Younger readers may find it hard to believe, but in 2000 the top-scoring striker in Europe played not for Real Madrid or Barcelona but for Sunderland.
That player was Kevin Phillips.
Captured from Watford in 1997 for a modest £650,000, within three years Phillips would be crowned as the continent’s most deadly goal-getter as 30 goals in his debut Premier League season earned him the European Golden Boot.
It’s one of football’s most romantic, Roy of the Rovers-style tales but, as so often happens with any tale not involving one of the game’s most famous clubs or players, it has become somewhat lost to time.
“If I were to harp on about it I think people might say I was being picky,” Phillips says. “But let’s put it this way: If an English player scored 30 goals now, they’d get themselves a massive move and be on God-knows what. They’d be all over the world.
*****
• **DIRECTIVES**
[1] In the Kevin Phillips article, shorten the paragraph beginning "Captured from Watford in 1997" into a list that keeps its main facts.
[2] Write the next part of the Kevin Phillips article, starting after its last sentence.

• **PROVIDED RECORDS**
*****
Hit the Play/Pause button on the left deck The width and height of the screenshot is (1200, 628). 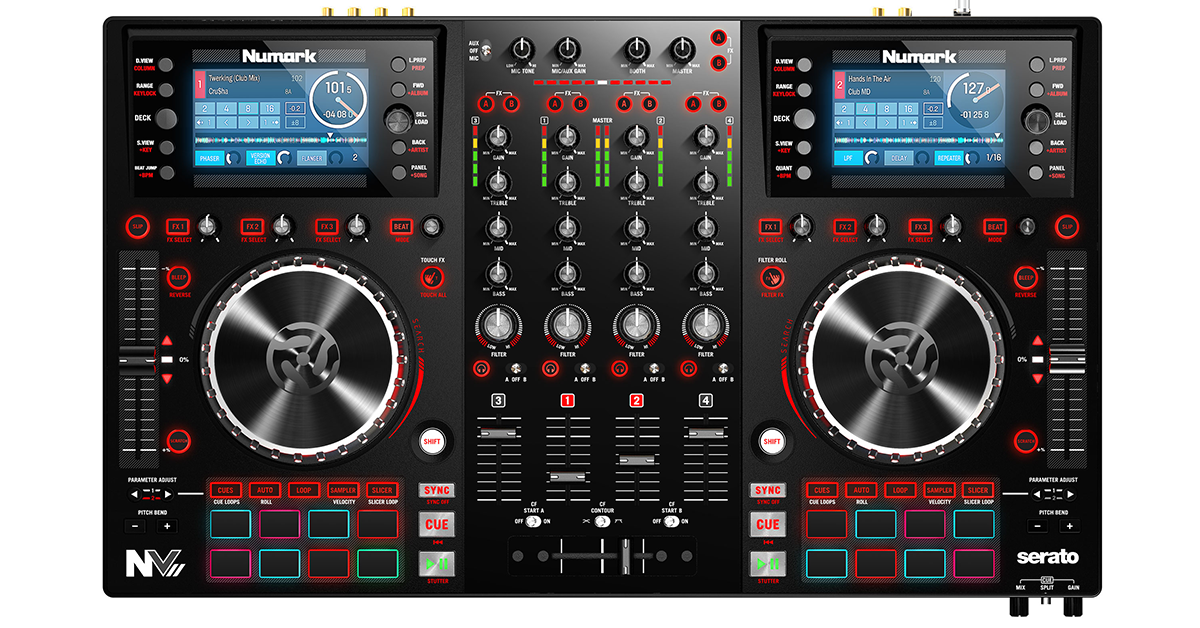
*****
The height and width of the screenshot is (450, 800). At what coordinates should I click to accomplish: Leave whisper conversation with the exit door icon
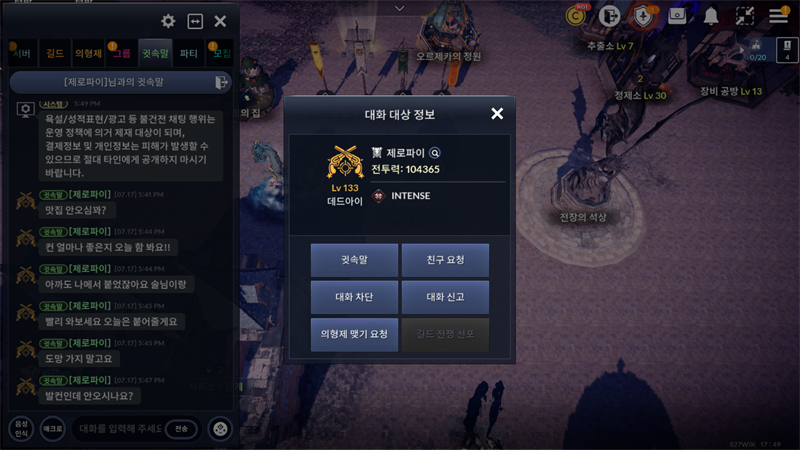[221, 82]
*****
• **SOLVED PROBLEMS**
[1]
- Sunderland signed Phillips from Watford in 1997 for £650,000.
- In his first Premier League season he scored 30 goals.
- Those goals won him the European Golden Boot within three years of joining.

[2]
“When I did it, it was just like,‘Yeah it’s a freak, it’s a one-off.’
“I thought it was a hell of an achievement. No disrespect, but generally when players score 30 goals, they are doing it in a team who are in the top two, three, or four in the league.
“I did it in a team that finished seventh, in a team that – and I love Sunderland, they’re dear to my heart – are not fashionable compared to Man Utd, Arsenal, Liverpool and so on.
“So I think that made the achievement even better. To have received the Golden Boot in the whole of Europe as well, it’s never been beaten [since, by an English striker], and I don’t think it ever will when you have the likes of Messi and Ronaldo and Neymar.
“It goes under the radar and doesn’t really get mentioned, but within my household I’m certainly very proud of it!”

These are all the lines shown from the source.